## Task brief
Copy the records word for word, beginning at the line that contains "Task: Open the Console view tab" and continuing through the end of the records.

Rows showing where targets appear
-- begin --

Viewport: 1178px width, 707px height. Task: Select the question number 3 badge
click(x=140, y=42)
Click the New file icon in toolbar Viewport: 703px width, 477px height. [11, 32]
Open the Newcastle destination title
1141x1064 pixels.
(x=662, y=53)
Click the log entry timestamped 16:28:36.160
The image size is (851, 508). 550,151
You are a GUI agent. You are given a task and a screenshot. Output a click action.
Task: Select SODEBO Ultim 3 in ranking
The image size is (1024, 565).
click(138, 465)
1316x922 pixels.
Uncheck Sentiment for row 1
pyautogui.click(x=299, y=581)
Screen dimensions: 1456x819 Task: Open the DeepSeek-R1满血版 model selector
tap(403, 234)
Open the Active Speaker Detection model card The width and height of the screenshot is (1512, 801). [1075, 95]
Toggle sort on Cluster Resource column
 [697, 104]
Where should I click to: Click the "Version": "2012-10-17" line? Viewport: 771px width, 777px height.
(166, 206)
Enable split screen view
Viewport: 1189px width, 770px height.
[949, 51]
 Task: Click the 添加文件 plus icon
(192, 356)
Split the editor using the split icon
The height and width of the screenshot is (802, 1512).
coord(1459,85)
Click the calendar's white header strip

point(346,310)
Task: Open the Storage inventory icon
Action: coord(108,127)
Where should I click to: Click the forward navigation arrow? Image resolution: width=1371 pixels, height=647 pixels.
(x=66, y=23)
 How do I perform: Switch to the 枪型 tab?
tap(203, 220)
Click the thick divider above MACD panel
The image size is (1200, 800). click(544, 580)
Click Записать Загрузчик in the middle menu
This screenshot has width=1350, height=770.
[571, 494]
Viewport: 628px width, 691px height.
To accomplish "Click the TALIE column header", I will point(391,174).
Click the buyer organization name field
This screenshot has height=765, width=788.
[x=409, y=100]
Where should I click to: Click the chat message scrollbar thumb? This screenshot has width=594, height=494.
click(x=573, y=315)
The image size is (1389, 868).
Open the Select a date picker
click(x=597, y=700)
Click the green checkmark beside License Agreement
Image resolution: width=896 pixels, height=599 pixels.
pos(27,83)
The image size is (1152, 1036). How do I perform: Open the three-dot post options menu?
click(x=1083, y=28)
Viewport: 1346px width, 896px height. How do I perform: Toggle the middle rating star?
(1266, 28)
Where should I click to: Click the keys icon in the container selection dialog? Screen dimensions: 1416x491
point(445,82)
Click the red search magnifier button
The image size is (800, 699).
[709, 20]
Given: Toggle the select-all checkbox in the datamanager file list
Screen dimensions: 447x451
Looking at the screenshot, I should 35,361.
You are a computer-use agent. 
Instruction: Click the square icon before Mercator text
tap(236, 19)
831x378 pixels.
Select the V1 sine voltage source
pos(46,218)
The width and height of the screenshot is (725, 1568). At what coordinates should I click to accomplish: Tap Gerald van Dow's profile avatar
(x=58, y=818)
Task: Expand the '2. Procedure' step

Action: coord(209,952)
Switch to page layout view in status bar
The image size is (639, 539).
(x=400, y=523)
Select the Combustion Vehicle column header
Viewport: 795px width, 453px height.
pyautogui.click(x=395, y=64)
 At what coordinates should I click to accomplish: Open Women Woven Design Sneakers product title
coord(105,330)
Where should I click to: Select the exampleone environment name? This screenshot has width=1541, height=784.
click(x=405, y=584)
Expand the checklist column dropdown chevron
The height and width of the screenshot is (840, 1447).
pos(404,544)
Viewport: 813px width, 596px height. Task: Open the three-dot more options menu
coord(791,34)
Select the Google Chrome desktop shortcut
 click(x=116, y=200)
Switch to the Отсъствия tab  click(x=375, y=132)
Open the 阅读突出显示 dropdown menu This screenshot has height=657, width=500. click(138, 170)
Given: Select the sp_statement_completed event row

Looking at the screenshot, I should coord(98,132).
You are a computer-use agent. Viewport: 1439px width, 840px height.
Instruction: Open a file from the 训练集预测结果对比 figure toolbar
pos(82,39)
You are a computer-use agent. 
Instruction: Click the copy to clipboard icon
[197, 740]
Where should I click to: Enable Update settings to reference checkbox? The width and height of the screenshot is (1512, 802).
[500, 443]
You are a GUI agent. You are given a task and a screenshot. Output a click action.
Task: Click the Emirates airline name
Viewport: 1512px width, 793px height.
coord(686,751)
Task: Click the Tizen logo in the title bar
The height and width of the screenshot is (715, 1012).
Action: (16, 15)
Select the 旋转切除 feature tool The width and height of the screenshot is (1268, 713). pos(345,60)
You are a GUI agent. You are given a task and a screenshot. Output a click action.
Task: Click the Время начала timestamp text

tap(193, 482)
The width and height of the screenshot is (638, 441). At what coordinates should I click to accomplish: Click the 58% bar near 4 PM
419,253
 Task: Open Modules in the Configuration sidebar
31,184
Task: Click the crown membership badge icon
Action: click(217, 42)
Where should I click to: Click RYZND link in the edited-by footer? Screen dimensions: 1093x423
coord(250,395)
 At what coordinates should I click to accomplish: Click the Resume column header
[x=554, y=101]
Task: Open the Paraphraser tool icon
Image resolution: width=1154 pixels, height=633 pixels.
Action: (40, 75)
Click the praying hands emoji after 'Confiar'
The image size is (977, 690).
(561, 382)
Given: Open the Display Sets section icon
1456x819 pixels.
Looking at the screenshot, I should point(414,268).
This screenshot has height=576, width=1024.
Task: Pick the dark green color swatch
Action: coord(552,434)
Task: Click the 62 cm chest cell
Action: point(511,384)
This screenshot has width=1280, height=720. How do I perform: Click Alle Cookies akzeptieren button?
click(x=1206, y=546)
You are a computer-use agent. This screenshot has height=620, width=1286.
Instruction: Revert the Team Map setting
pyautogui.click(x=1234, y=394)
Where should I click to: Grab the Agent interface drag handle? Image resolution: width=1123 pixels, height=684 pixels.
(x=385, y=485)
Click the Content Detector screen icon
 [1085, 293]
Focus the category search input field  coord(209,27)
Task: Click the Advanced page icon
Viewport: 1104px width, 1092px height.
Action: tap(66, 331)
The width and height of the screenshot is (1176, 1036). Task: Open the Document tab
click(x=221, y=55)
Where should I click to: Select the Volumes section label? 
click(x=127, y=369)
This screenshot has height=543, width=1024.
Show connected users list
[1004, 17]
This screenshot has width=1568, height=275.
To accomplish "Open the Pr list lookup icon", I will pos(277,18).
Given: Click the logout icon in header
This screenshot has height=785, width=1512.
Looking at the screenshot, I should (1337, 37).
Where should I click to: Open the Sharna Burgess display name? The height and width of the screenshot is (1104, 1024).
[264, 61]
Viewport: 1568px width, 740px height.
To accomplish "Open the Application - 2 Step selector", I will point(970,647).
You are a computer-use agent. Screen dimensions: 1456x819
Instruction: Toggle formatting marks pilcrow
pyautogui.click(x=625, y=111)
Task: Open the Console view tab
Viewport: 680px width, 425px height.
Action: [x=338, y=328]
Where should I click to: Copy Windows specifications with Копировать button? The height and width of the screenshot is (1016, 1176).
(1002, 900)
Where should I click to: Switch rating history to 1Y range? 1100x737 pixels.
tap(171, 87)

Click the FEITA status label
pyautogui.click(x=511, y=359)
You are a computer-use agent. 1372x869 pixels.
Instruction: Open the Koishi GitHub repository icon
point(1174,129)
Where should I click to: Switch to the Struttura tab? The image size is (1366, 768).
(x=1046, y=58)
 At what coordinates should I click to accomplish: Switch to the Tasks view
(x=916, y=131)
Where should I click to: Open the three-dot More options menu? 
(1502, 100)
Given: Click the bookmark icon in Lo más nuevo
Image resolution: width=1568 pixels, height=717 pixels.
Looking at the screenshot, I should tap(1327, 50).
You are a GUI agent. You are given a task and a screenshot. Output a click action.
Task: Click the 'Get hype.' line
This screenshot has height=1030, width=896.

-- end --

## Complete output
Task: Open the Console view tab
Viewport: 680px width, 425px height.
Action: [x=338, y=328]
Where should I click to: Copy Windows specifications with Копировать button? The height and width of the screenshot is (1016, 1176).
(1002, 900)
Where should I click to: Switch rating history to 1Y range? 1100x737 pixels.
tap(171, 87)

Click the FEITA status label
pyautogui.click(x=511, y=359)
You are a computer-use agent. 1372x869 pixels.
Instruction: Open the Koishi GitHub repository icon
point(1174,129)
Where should I click to: Switch to the Struttura tab? The image size is (1366, 768).
(x=1046, y=58)
 At what coordinates should I click to accomplish: Switch to the Tasks view
(x=916, y=131)
Where should I click to: Open the three-dot More options menu? 
(1502, 100)
Given: Click the bookmark icon in Lo más nuevo
Image resolution: width=1568 pixels, height=717 pixels.
Looking at the screenshot, I should tap(1327, 50).
You are a GUI agent. You are given a task and a screenshot. Output a click action.
Task: Click the 'Get hype.' line
This screenshot has height=1030, width=896.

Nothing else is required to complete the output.